→ **TASK OBJECTIVE**: The lines below that include "each" are to be found and copied.

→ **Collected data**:
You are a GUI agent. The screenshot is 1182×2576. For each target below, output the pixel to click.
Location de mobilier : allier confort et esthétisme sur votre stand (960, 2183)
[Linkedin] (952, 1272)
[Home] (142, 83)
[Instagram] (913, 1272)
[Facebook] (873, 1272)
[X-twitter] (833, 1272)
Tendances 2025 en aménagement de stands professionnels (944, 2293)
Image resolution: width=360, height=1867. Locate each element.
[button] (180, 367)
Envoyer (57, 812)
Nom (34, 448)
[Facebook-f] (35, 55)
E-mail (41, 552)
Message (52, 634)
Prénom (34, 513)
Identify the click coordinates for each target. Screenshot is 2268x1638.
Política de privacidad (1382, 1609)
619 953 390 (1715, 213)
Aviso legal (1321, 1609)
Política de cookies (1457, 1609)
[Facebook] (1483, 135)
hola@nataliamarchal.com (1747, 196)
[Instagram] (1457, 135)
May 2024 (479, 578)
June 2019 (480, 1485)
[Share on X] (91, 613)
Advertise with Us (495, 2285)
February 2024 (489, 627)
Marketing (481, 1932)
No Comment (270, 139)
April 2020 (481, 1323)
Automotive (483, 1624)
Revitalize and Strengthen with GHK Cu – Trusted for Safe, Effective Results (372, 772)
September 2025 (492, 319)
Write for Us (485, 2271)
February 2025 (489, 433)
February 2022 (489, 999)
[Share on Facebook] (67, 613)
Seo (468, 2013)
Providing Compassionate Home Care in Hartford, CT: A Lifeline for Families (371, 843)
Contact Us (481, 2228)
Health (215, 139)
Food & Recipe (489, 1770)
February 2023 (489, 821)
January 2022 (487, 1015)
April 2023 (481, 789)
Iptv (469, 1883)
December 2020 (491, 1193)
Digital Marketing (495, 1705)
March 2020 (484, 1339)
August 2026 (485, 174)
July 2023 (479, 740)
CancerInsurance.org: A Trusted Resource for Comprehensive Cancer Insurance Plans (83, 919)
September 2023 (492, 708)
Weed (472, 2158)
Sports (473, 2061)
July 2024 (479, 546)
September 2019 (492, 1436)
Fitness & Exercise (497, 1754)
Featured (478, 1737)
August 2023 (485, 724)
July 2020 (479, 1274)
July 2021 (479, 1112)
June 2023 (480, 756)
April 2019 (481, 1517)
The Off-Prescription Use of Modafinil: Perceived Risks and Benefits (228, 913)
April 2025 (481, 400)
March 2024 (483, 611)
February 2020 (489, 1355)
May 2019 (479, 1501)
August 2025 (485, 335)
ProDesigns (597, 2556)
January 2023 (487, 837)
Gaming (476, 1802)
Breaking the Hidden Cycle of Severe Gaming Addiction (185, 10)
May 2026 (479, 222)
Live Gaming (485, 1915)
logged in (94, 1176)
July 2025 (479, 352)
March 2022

→ **RESULT**:
You are a GUI agent. The screenshot is 1182×2576. For each target below, output the pixel to click.
Image resolution: width=360, height=1867. Locate each element.
Identify the click coordinates for each target. Screenshot is 2268x1638.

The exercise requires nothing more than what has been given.